-- EXERCISE DETAILS --
Render the lines from the one containing "Task: Switch to the 软件包升级 tab" through the end of the items as a JSON list of strings, one string per line, with blank lines dropped. Leave the pictures out of the answer.
[START RECORDS FOR THE EXERCISE]
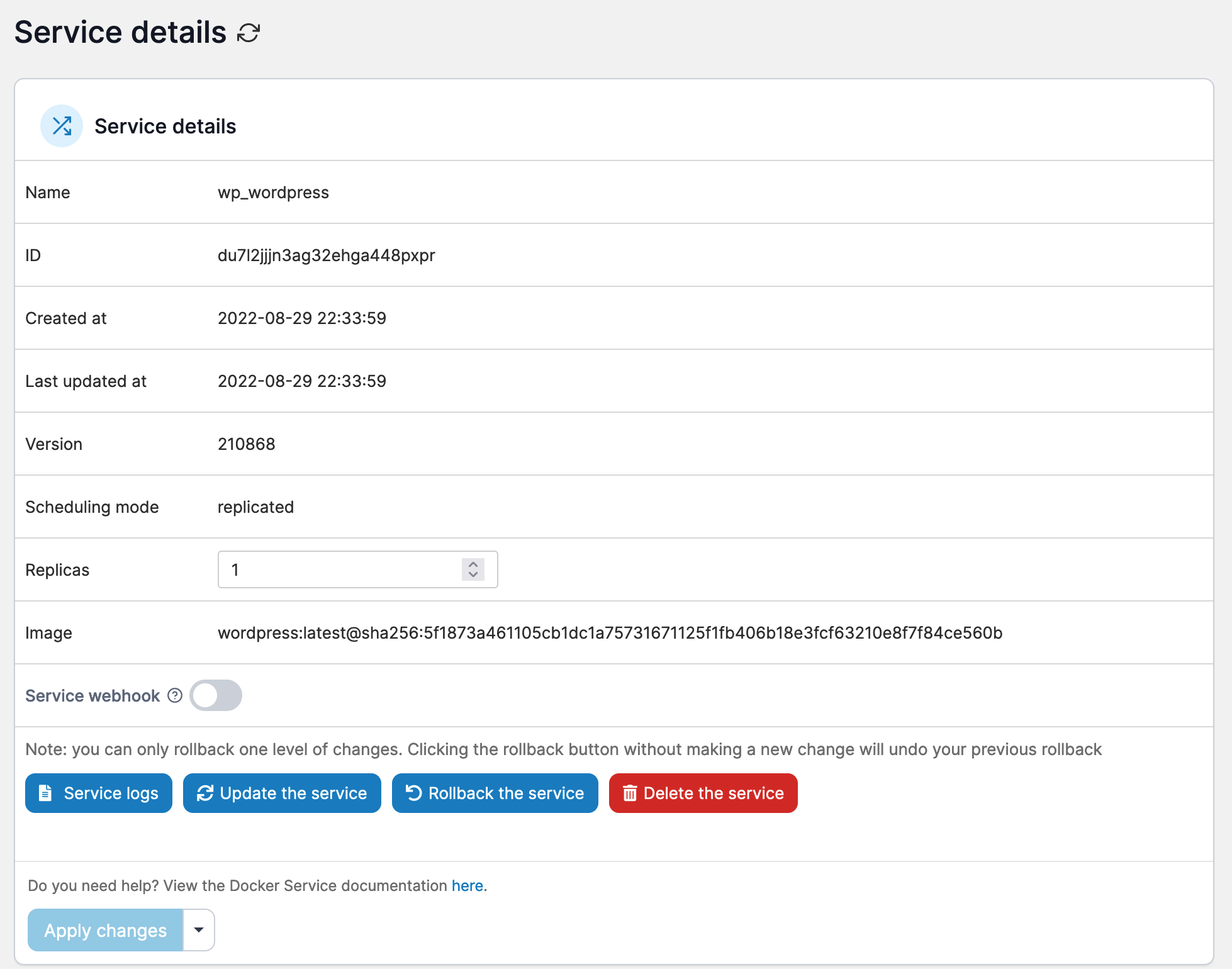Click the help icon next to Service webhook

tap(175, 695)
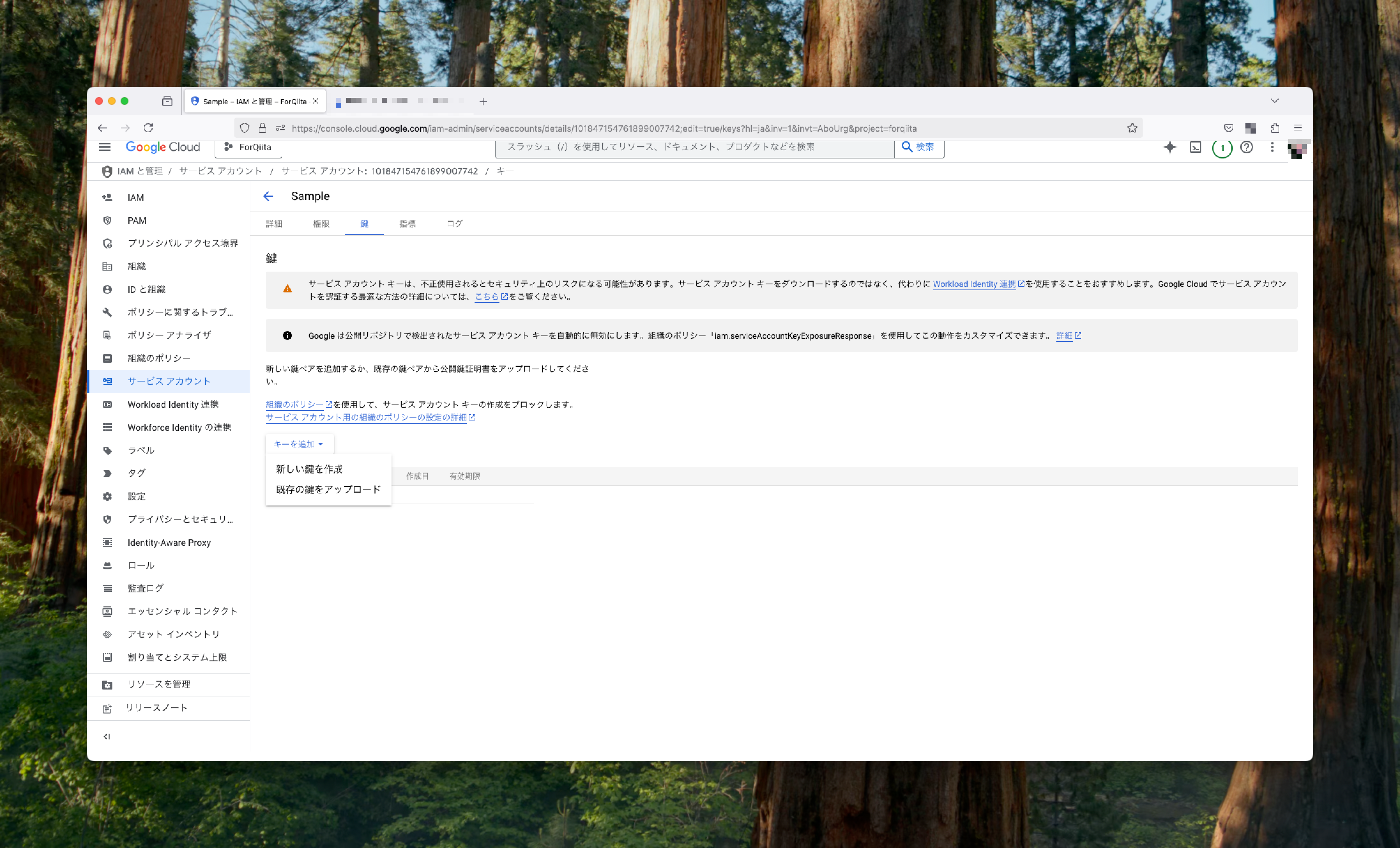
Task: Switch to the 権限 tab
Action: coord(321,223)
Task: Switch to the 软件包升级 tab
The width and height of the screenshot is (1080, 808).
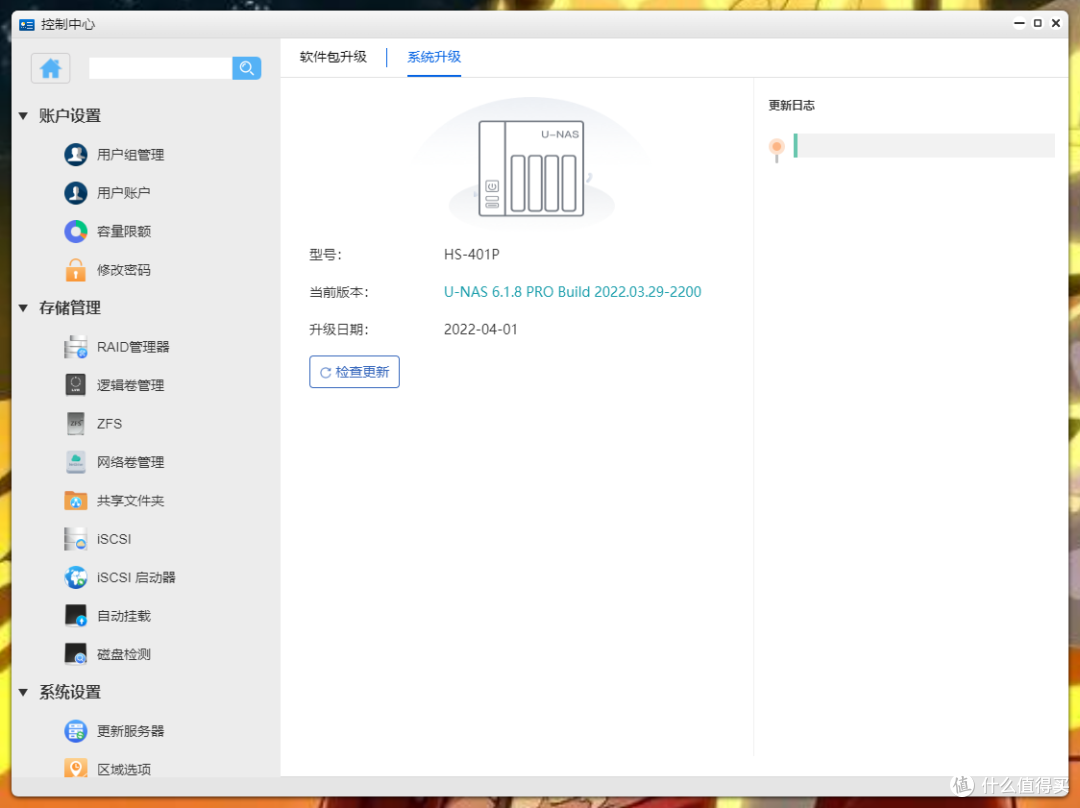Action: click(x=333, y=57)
[END RECORDS FOR THE EXERCISE]
-- RESPONSE BELOW --
[
  "Task: Switch to the 软件包升级 tab",
  "The width and height of the screenshot is (1080, 808).",
  "Action: click(x=333, y=57)"
]